Monday, September 14, 2015

Hadoop

 Computer Seminar Topic on Hadoop

Abstract on  Hadoop

Hadoop is a Java software framework that supports data-intensive distributed applications and is developed under open source license. It enables applications to work with thousands of nodes and petabytes of data. The two major pieces of Hadoop are HDFS: Hadoop's own file system. This is designed to scale to petabytes of storage and runs on top of the file systems of the underlying operating systems.

What is Hadoop

Apache™ Hadoop® is an open source software project that enables distributed processing of large data sets across clusters of commodity servers. It is designed to scale up from a single server to thousands of machines, with very high degree of fault tolerance. Rather than relying on high-end hardware, the resiliency of these clusters comes from the software's ability to detect and handle failures at the application layer.

Hadoop makes it possible to run applications on systems with thousands of nodes involving thousands of terabytes. Its distributed file system facilitates rapid data transfer rates among nodes and allows the system to continue operating uninterrupted in case of a node failure. This approach lowers the risk of catastrophic system failure, even if a significant number of nodes become inoperative.
================
**Task statement:** Carry on the Hadoop seminar write-up with the next paragraph, picking up after its last sentence.

**Recorded data:**
================
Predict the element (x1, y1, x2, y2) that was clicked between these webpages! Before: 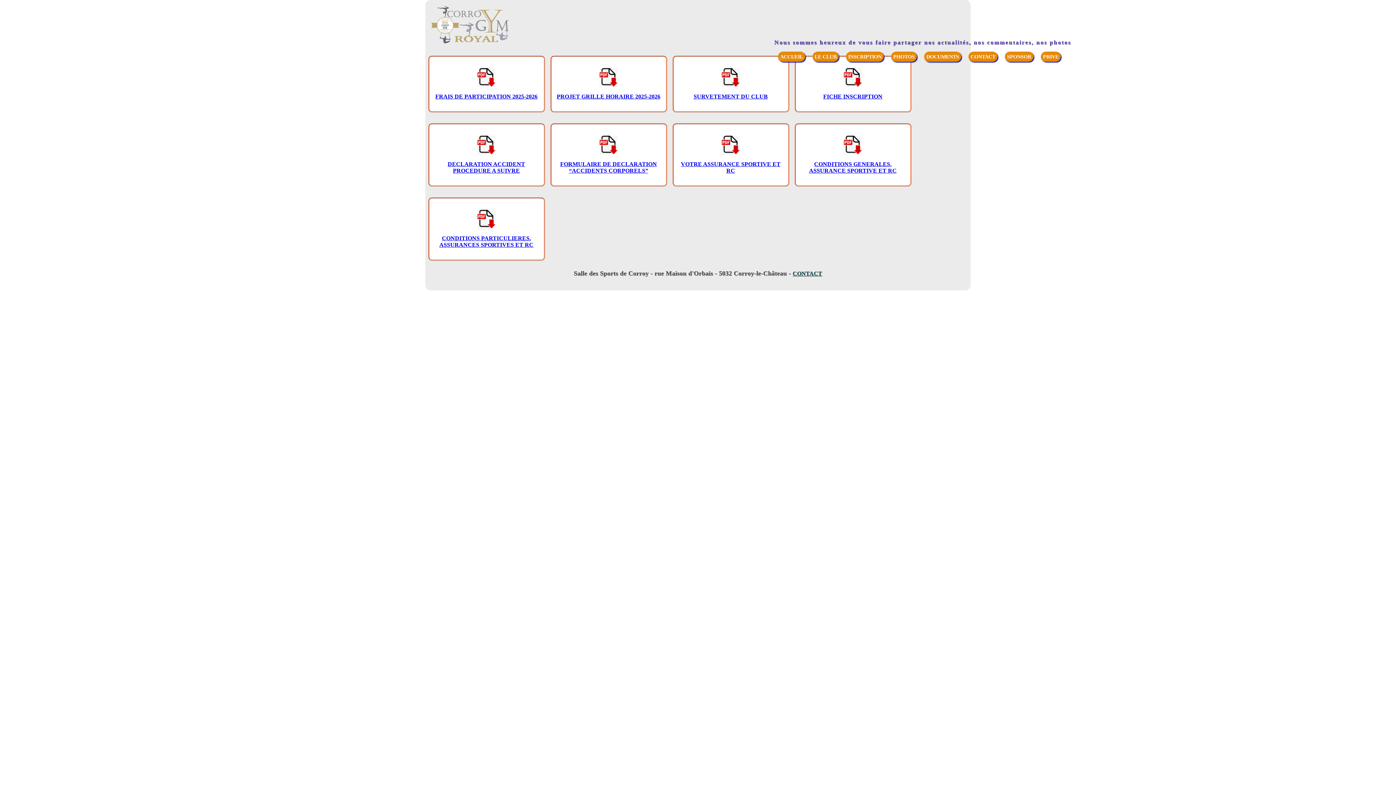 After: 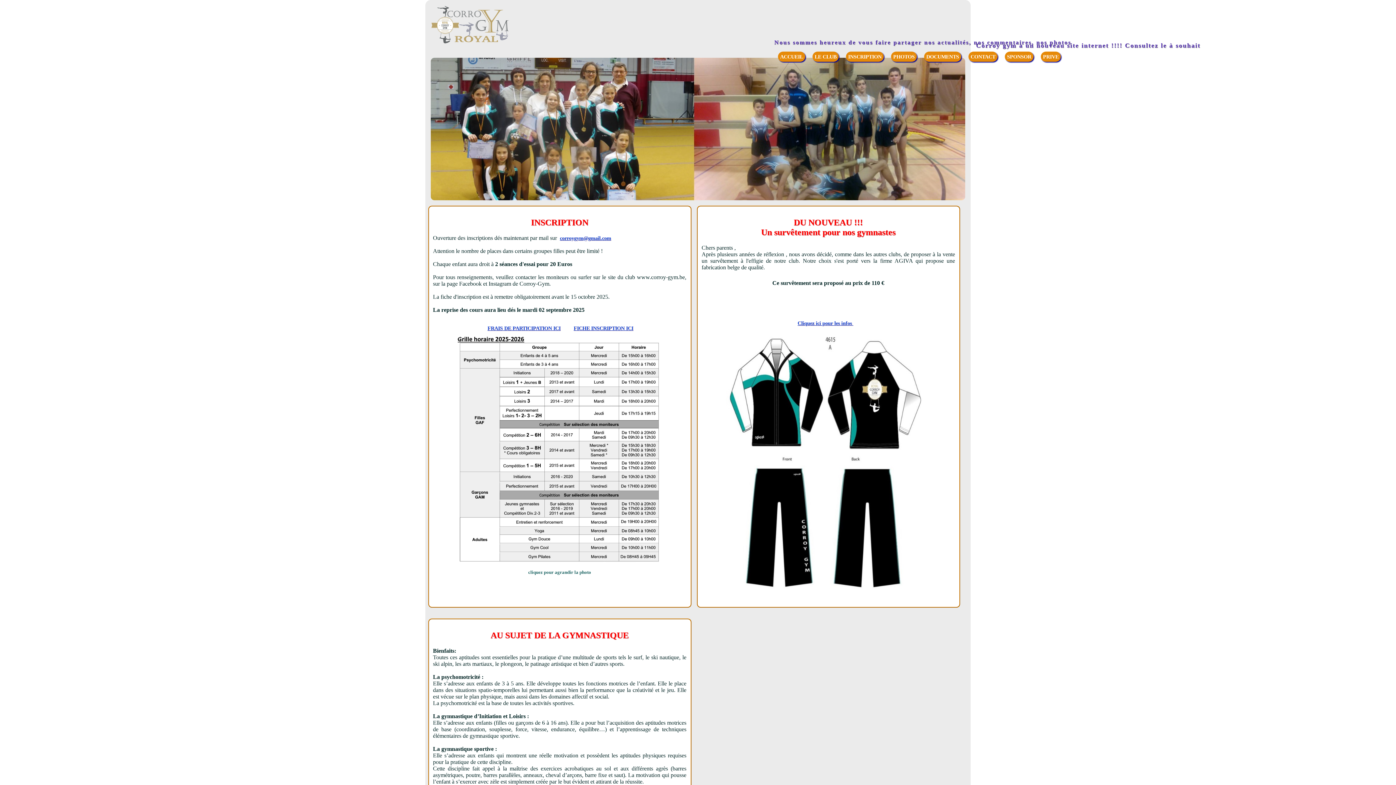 Action: label: ACCUEIL bbox: (778, 51, 805, 61)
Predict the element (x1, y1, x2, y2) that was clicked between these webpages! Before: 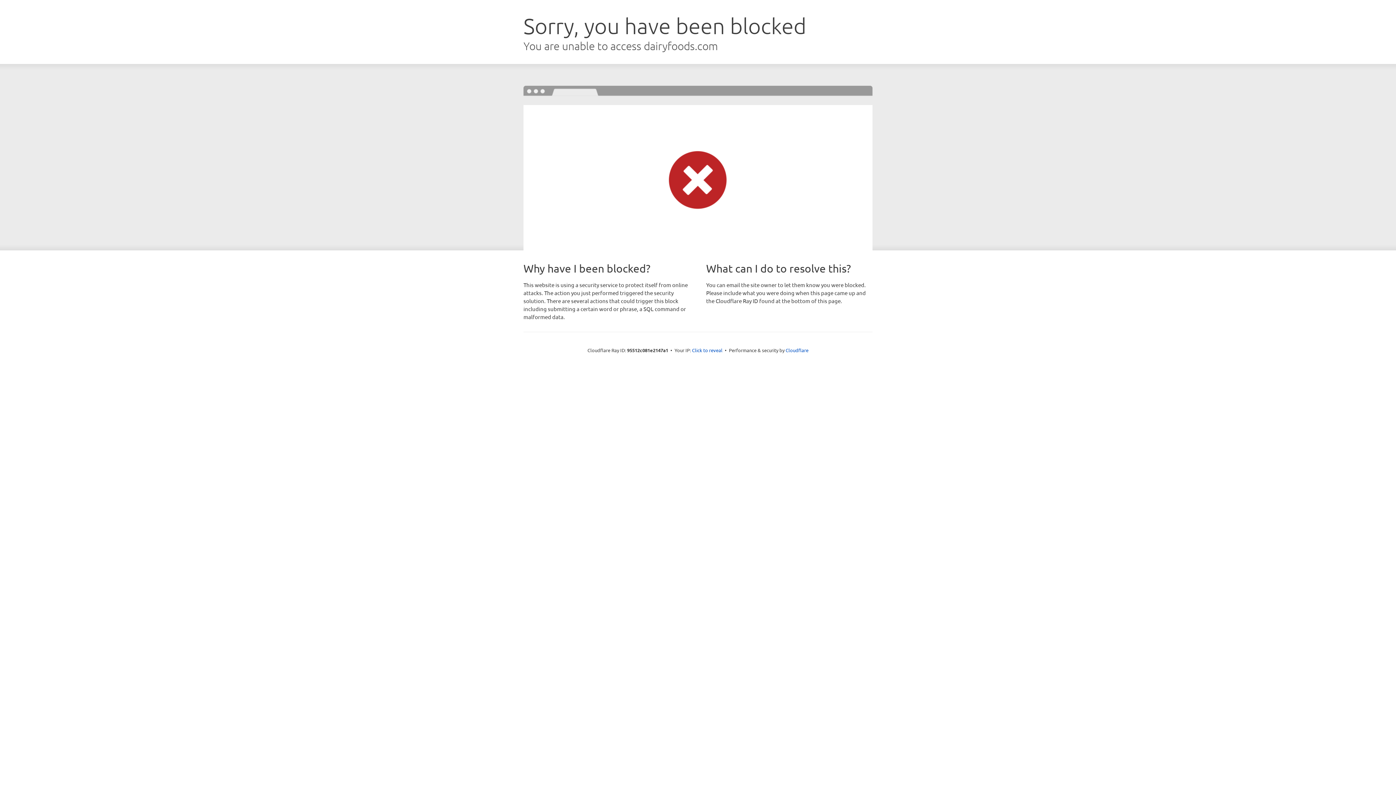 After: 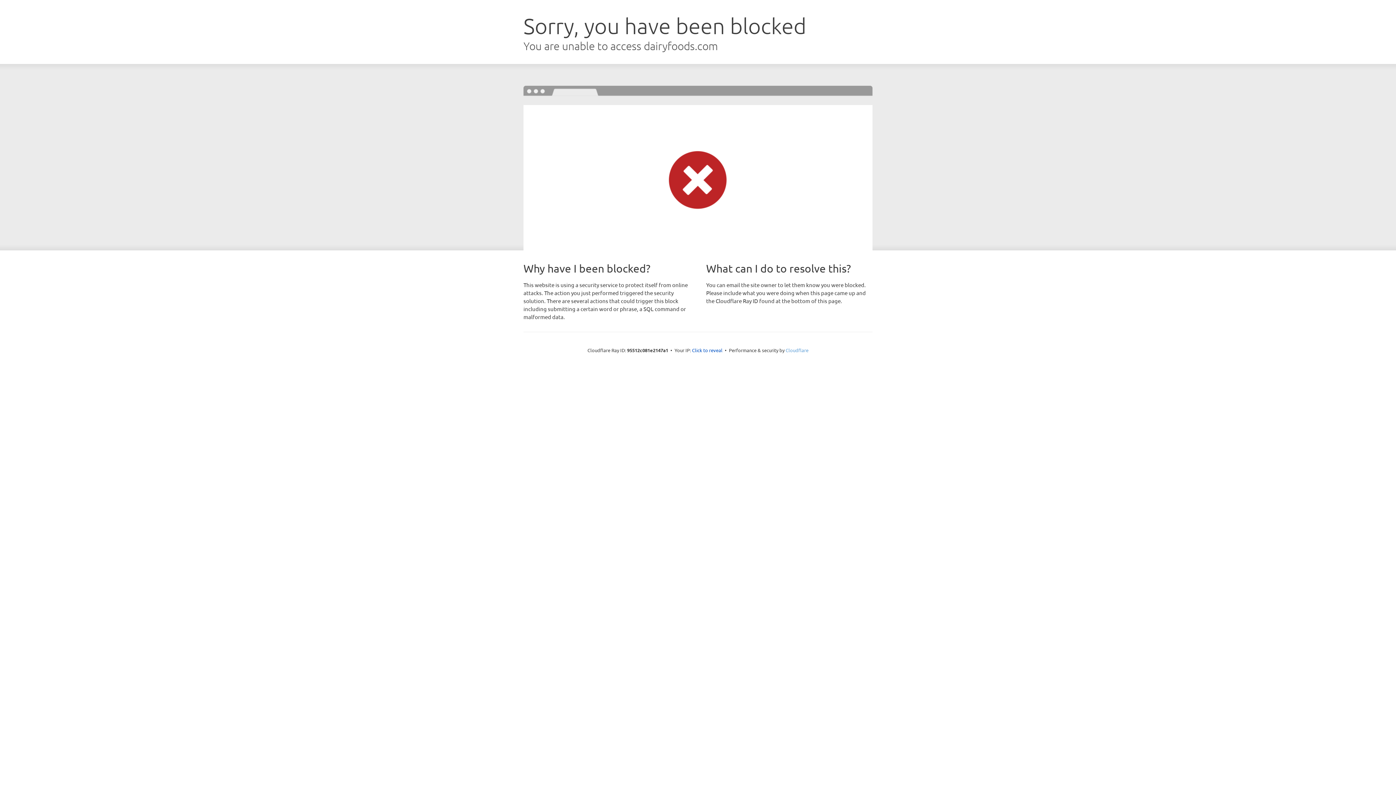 Action: bbox: (785, 347, 808, 353) label: Cloudflare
================
**Result:**
Hadoop was inspired by Google's MapReduce, a software framework in which an application is broken down into numerous small parts. Any of these parts (also called fragments or blocks) can be run on any node in the cluster. Doug Cutting, Hadoop's creator, named the framework after his child's stuffed toy elephant. The current Apache Hadoop ecosystem consists of the Hadoop kernel, MapReduce, the Hadoop distributed file system (HDFS) and a number of related projects such as Apache Hive, HBase and Zookeeper.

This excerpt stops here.